__Testo mostrato__

Finestra anabolica

Per finestra anabolica s'intende il breve periodo, successivo ad un allenamento intenso, in cui il muscolo scheletrico è massimamente predisposto ad incorporare e ad utilizzare i nutrienti, per la sintesi di nuovo tessuto contrattile e per la riparazione di quello lesionato dall'attività fisica. Normalmente la finestra anabolica si fa coincidere tra i 20 ed i 120 minuti dal termine dell'allenamento.

Per accentuare questa sorta di "effetto spugna", che predispone il tessuto muscolare ad "assorbire" i substrati necessari alla sintesi proteica ed al ripristino delle scorte energetiche, si consiglia di consumare "proteine veloci", come quelle del siero del latte idrolizzate, e carboidrati a medio e ad alto indice glicemico. Questa strategia nutrizionale ha lo scopo di produrre uno sbalzo glicemico; il massiccio rilascio di insulina che ne consegue facilita infatti l'ingresso dei vari nutrienti nelle cellule, incluse quelle muscolari. La medesima "accortezza" viene adottata anche per la creatina; inoltre, dato che le proteine rappresentano un discreto stimolo al rilascio insulinico, l'associazione di integratori proteici e zuccheri semplici (rapporto 1:1 - 0.7:1) e creatina, costituisce uno degli spuntini post-workout preferiti dai bodybuilders, spesso arricchito da supplementi aminoacidici come ramificati, glutammina, arginina e relativi sali. Finestra anabolicaDato che l'assorbimento di questi "beveroni" non è immediato, per sfruttare al massimo le potenzialità della finestra anabolica se ne consiglia l'assunzione entro 15 minuti dal termine dell'allenamento. Dopodiché, a distanza di mezz'ora - un'ora si consiglia di consumare un pasto solido ricco di proteine e carboidrati complessi.

__Dati forniti__
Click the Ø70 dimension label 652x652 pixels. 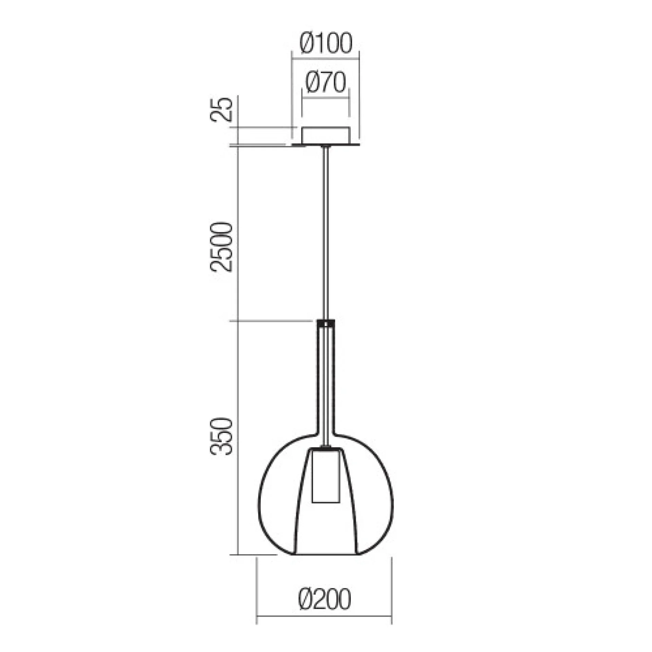click(x=326, y=83)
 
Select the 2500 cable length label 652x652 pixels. click(x=222, y=247)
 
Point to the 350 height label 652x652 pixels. click(x=222, y=436)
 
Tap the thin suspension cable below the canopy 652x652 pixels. click(x=326, y=233)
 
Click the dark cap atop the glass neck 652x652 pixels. click(x=326, y=323)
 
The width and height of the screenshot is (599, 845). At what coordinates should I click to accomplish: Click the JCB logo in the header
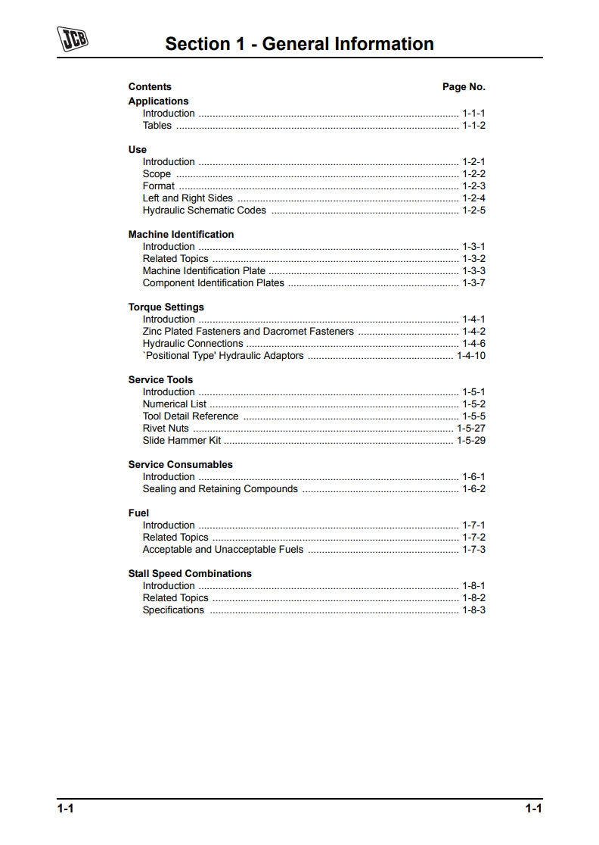pos(72,39)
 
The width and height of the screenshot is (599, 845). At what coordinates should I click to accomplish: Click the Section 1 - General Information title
pos(300,44)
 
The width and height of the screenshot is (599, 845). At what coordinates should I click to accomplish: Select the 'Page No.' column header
pos(464,87)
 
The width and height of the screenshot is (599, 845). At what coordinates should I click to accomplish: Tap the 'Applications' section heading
pos(158,101)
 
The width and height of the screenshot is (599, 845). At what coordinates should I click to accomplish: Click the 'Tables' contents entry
pos(157,126)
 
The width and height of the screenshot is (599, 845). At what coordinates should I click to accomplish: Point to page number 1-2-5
pos(474,210)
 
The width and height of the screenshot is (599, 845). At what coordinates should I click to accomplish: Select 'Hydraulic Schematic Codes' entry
pos(204,210)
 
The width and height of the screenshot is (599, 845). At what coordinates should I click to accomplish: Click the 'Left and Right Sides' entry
pos(188,198)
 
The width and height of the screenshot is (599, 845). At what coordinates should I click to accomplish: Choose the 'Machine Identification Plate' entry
pos(204,271)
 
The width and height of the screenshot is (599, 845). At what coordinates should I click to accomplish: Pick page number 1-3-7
pos(474,283)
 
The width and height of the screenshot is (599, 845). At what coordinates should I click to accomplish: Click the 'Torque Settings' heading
pos(166,307)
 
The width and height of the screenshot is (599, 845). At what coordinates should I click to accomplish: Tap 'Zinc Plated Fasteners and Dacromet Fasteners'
pos(248,332)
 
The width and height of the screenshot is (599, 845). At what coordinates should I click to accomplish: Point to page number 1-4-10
pos(471,356)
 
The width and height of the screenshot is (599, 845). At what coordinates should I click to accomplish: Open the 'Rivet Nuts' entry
pos(166,429)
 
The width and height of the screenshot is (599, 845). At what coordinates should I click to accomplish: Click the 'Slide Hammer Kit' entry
pos(182,441)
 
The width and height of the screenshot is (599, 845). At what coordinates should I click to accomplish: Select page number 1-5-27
pos(471,429)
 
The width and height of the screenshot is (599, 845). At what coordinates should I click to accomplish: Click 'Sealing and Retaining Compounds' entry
pos(220,489)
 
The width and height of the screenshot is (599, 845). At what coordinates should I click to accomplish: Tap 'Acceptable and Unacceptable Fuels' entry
pos(223,550)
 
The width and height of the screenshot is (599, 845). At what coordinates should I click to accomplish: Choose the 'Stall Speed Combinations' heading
pos(190,573)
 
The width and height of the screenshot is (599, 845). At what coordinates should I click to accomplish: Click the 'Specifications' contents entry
pos(173,610)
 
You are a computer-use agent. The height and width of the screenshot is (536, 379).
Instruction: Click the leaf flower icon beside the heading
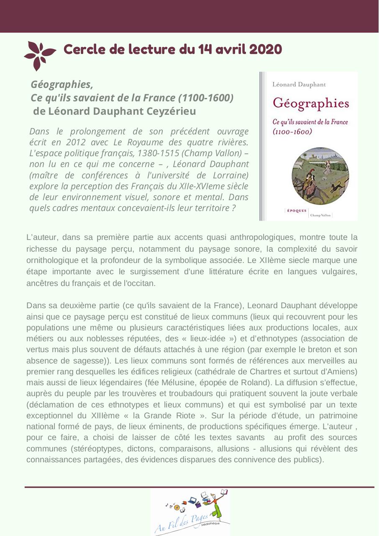pos(39,55)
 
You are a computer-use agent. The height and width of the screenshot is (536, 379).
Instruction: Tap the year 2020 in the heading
pos(266,49)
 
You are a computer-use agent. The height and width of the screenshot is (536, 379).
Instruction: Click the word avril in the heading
pos(230,49)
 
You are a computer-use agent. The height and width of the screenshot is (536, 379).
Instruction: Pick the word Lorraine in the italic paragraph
pos(230,175)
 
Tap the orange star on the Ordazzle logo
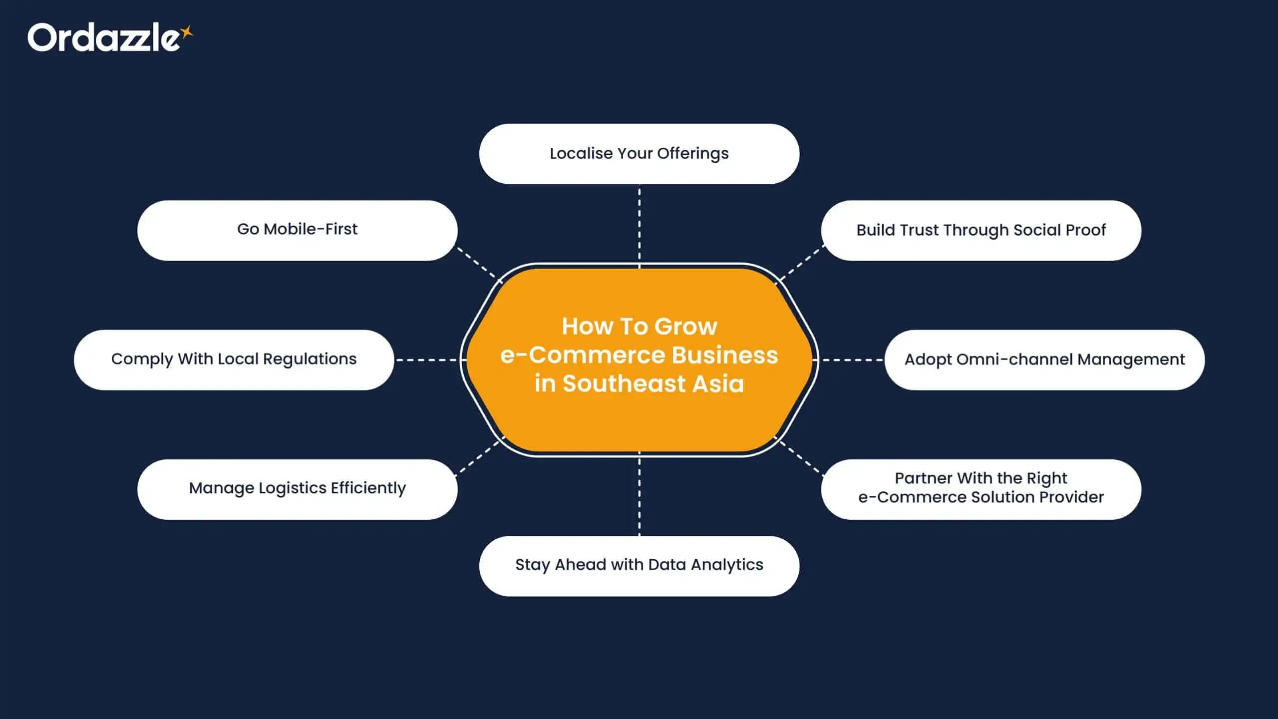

__Compito A__
Elenca le componenti dell'associazione che, secondo il testo sulla finestra anabolica, costituisce uno degli spuntini post-workout preferiti dai bodybuilder.
__Compito B__
In quale intervallo dal termine dell'allenamento si fa normalmente coincidere la finestra anabolica, secondo il testo sulla finestra anabolica?

__Risposta A__
Integratori proteici, zuccheri semplici, creatina

__Risposta B__
Tra i 20 e i 120 minuti dal termine dell'allenamento.